The name of another distribution company, A24, has become so synonymous with elevated horror that fans and critics take notice when they see it attached to new projects, whether it’s the award-winning work of Liorgos Lanthimos, Joanna Hogg and Sean Baker, or the latest film from Australian duo Danny and Michael Filippo, whose supernatural thriller Talk to Me was a huge hit a few years ago. Their latest follow-up, Bring Her Back, is built around Sally Hawkins’ performance so terrifying, you’ll never be able to watch Paddington again without shuddering.
And on another well-known distributor’s slate, Neon, Bong Joon Ho’s Oscar-winning Parasite and Céline Sciamma’s Portrait of a Lady on Fire, take on Sidney Sweeney’s Trauma Immaculate (a metaphor for forced birth if ever there was one), a rape-revenge fantasy from director Coralie Farget, which will continue to thrill audiences around the world. Globe with Demi Moore smash The Substance, directed by Brandon Cronenberg, whose Possessor and Infinity Pool explore the body horror genre pioneered by his father David in the 1970s.
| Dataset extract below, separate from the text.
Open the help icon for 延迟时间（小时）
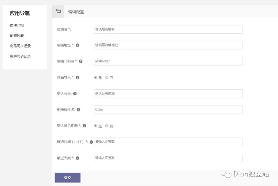Image resolution: width=278 pixels, height=186 pixels. tap(91, 142)
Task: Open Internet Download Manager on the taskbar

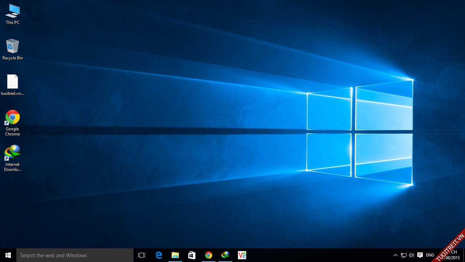Action: pos(225,255)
Within six months, Neon had a mix of successes from another filmmaker with horror in his genes: Osgood Perkins, son of Anthony Perkins, who played Norman Bates in Alfred Hitchcock’s Psycho. Longlegs was an FBI procedural nightmare starring Nicolas Cage as a grotesque, mysterious serial killer. Neon borrowed its marketing tactics from The Blair Witch Project, ditching expensive TV ads in favor of cryptic Internet clips and billboards displaying phone numbers connected to pre-recorded messages from the film’s killer. Perkins followed it up with the ragtag comedy The Monkey, adapted from a Stephen King story. “Everyone dies,” says one of the distressed characters. “Some of us are at peace and asleep, some of us are in a terrible state. And that’s life.”
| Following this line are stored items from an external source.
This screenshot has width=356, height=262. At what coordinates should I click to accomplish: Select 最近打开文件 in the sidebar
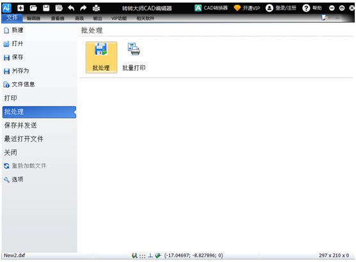click(24, 138)
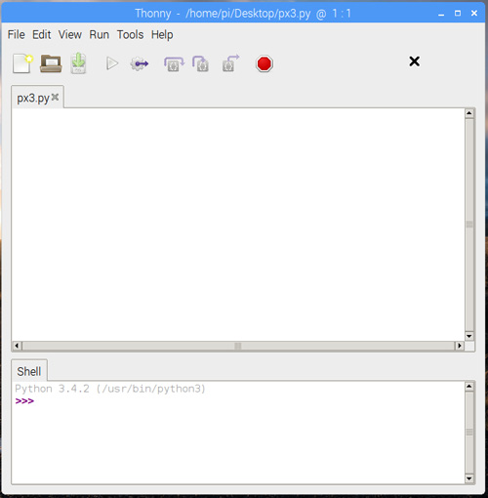Open the Run menu
The image size is (488, 498).
point(100,34)
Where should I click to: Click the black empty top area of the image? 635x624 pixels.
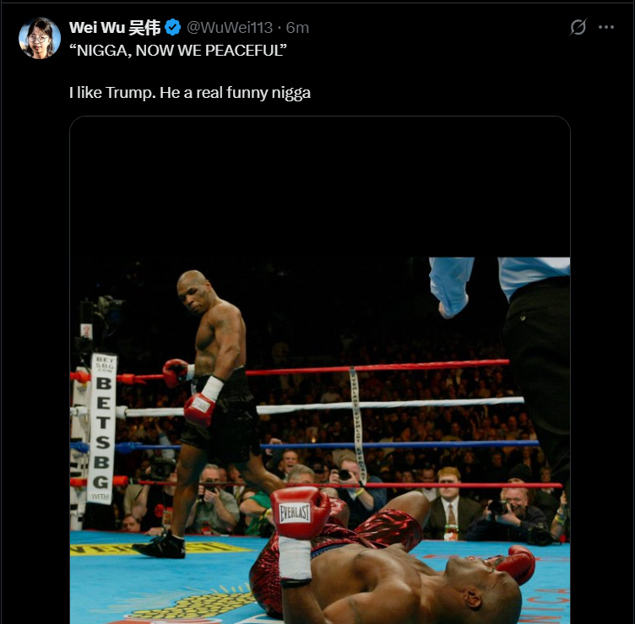[x=320, y=187]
And in today’s world, real life is scarier and more depressing than anything a filmmaker could ever dream of. In the traditional Hollywood model, corruption is exposed through the righteous media, and the President of the United States (as played by Viola Davis or John Cena in recent action movies) is firmly on the side of good against evil, but that approach won’t cut it anymore. Horror is perhaps the only genre that faces the challenges and fears of the ever-evolving present with its eyes wide open. If we’re truly living at the end of time, then we’ve got you covered, creating a space where our collective fears are unleashed and allowed to run free – safely contained by screen edges and limited runtime.